## [TEXT SHOWN]
[Start of Attachment]

I post "Tutorial: Importance of Array Quality Control - arrayQualityMetrics (PART I), Importance of Array Quality Control - arrayQualityMetrics (PART I)". I have analyzed the Rembrandt Data (Brain tumor), to date, to find new insight of Glioma. This post is a part of my analysis related to Brain tumor. In conclusion, this result indicated that in clustering analysis Rembrandt data showed gender-specific gene expression pattern using 43 genes through unspecific gene filtering.
# Access linux server
# access the folder saved Rembrandt Glioma Data
$ cd Rembrandt_Glioma - 580 microarrays consist of astrocytoma, oligodendroglioma, normal, GBM, un-known
$ R # to access to R program
# Rembrandt Data Import into R
library (affy)
mydata <-ReadAffy()
# Multiple-array Normalization
mydata_rma<-rma(mydata)
# Array Quality Control through arrayQualityMetrics
library(arrayQualityMetrics)
# arrayQualityMetrics of mydata
arrayQualityMetrics(expressionset=mydata,outdir="Report_for_Rembrandt_RMA",force=TRUE,do.logtransform=TRUE)
# arrayQualityMetrics of mydata_rma
arrayQualityMetrics(expressionset=mydata_rma,outdir="Report_for_nRembrandt_RMA",force=TRUE)

[End of Attachment]

(Collected data entries)
[Start of Attachment]

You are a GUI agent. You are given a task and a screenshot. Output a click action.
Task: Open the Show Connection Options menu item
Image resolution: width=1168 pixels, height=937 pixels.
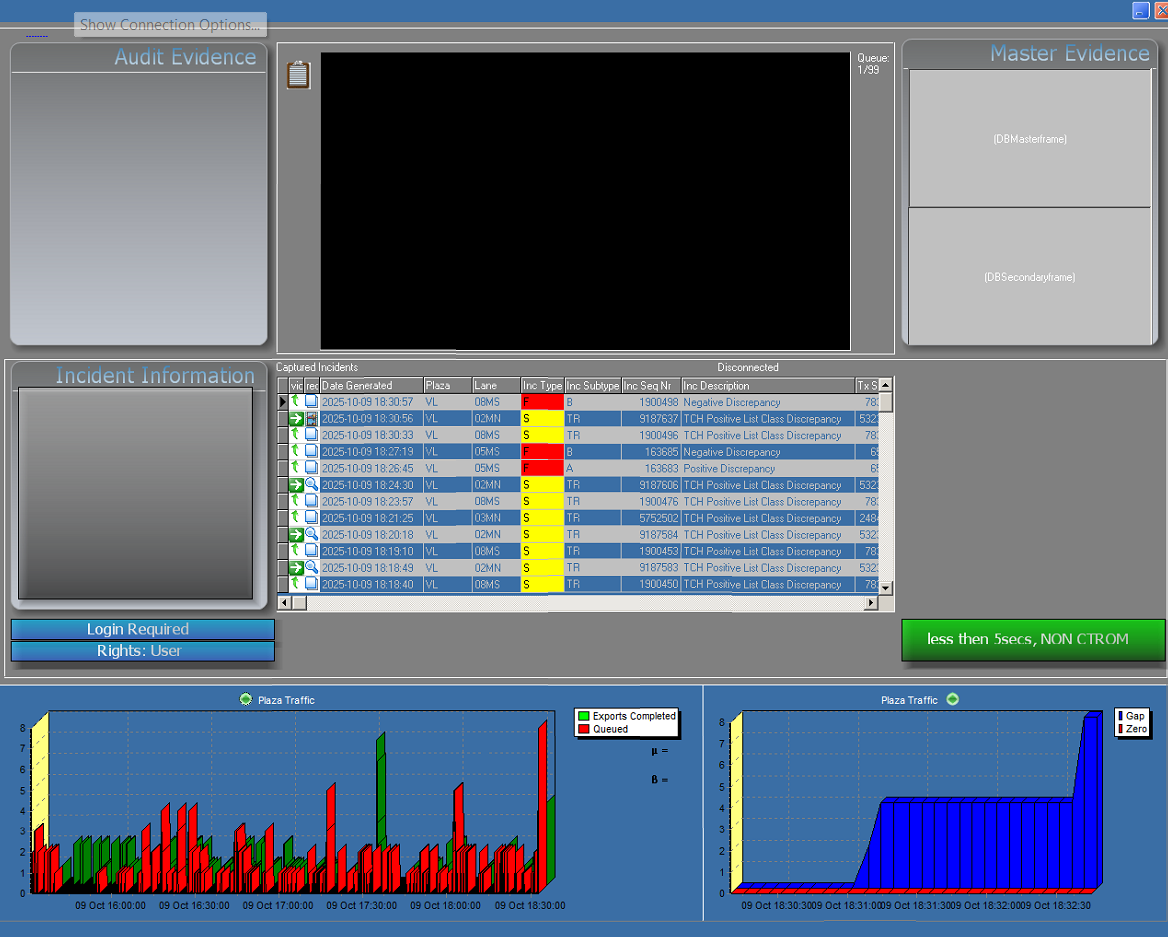tap(170, 25)
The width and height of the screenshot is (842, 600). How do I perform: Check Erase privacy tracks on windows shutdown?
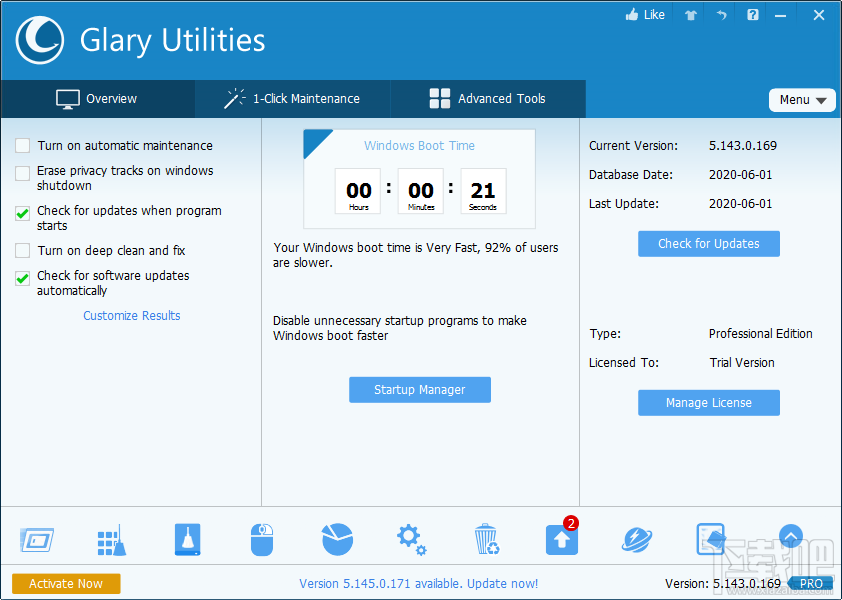point(22,172)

[End of Attachment]

Continue the arrayQualityMetrics tutorial on the Rembrandt glioma microarrays, picking up right after its last line of R code.

write.table(mydata_rma,file="Rembrandt_RMA_QC.txt",sep="\t", quote=FALSE, row.names=TRUE, col.names=TRUE)
I removed outlier 31 of 580 samples through arrayQualityMetrics packages in Excel program. After edit of the file, which is saved as tab-deliminated file.
# Next, I filtered genes using genefiltering and saved at local computer.
mydata<-read.table(file="Rembrandt_RMA_QC.txt",sep="\t", row.names=1,header=T)
# Genefiltering using standard deviation
library(genefilter)
rsd <- rowSds(mydata) # Standard Deviation for row (features) more than 2
i<-rsd>=2
mydata_filtered<-mydata[i,] # 43 genes were selected
write.table(mydata_filtered,file="Rembrandt_RMA_QC_filtered.txt",sep="\t", quote=FALSE, row.names=TRUE, col.names=TRUE)
# Next, I performed the clustering tendency assessment of the above dataset (The clustering tendency assessment determines whether a given dataset contains meaningful clusters(1)).
install.packages ("clustertend")
library(clustertend)
set.seed(12345)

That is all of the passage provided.